"Fitch Solutions may have been influenced by the economy's comparatively poor performance in the first quarter."
The recent announcement of an international credit rating agency’s assessment of the Philippine economy’s 2019 prospects has provoked much discussion about its ability to achieve 6-percent-and-above GDP (gross domestic product) growth this year. The government has set a 6-percent-to-7-percent target for 2019 GDP growth.
On May 22 Fitch Solutions Macro Research, a unit of the Fitch Group of companies, announced that it had decided to lower its 2019 growth forecast for the Philippines to 5.9 percent from 6.1 percent. It expects Philippine GDP growth to “rebound modestly” in 2020, to 6.3 percent.
In deciding to lower its growth expectation for the Philippine economy Fitch Solutions may have been influenced by the economy’s comparatively poor performance in the first quarter of 2019, when it grew by 5.6 percent. The economy’s first-quarter 2019 performance was its worst since the first quarter of 2015, when it posted 5.1 percent growth. It grew by 6.2 percent last year.
Is Fitch Solutions’ a solitary voice, or will its less optimistic view of this country’s near-term economic prospects resonate with the other international credit-rating agencies—Standard & Poor’s and Moody’s Investor Services—and other institutional observers of the Philippine economic scene? That depends on whether they agree with Fitch Solutions’ justification for a lower 2019 Philippine growth prospects.
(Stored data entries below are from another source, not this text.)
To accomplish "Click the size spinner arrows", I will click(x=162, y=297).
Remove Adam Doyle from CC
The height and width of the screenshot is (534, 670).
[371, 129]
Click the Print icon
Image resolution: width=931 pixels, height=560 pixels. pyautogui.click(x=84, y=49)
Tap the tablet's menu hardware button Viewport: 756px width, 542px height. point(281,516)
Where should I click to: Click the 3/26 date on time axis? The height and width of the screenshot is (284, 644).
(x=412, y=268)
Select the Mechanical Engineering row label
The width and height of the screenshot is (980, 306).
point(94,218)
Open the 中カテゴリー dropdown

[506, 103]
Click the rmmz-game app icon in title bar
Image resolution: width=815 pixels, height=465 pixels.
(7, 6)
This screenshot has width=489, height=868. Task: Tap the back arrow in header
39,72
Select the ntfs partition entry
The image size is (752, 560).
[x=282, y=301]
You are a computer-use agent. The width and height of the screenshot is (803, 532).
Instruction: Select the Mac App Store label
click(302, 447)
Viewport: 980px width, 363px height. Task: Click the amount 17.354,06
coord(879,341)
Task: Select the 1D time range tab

This is how Fitch Solutions justified its less sanguine view of the Philippine economy’s 2019 growth prospects: “Trade tensions and a general softening of external demand will continue to (be a) drag on headline growth … (N)et exports and weaker investment aside from government spending weighed on the headline-growth figure as trade tensions and the delay in passing the 2019 (B)udget weakened momentum.” “(We expect) a gradual recovery from the first-quarter 2019 dip. Government consumption will pick up and monetary policy will once again become more accommodative to support growth over the coming quarters.”
Will S&P, Moody’s and the institutional evaluators of this country’s near-economic prospects agree that the “external headwinds”—trade tensions and a general softening of external demand—all be a drag on Philippine headline growth during most of the remainder of 2019? Will they believe, likewise, that net exports and non-government spending will be so weak as to weigh on the headline-growth figure? Finally, will they subscribe to Fitch Solutions’ view that as 2019 progresses government consumption will pick up and monetary policy will stay on a course that lately has been accommodative of growth?
It’s possible that S&P, Moody’s and the other institutional evaluators of the Philippine economy will concur with Fitch Solutions’ judgment regarding its 2019 prospects, but it’s also possible that they will have a different—more optimistic or less pessimistic—perspective on this country’s likely economic experience this year.
If their judgments will be more sanguine than Fitch Solutions’ judgment, we will see 2019 Philippine GDP projections of 6 percent and above. If they will not be, the Filipino people may well see their country’s economy grow anew by less than 6 percent.
Such a break from the trend of recent years would truly be sad.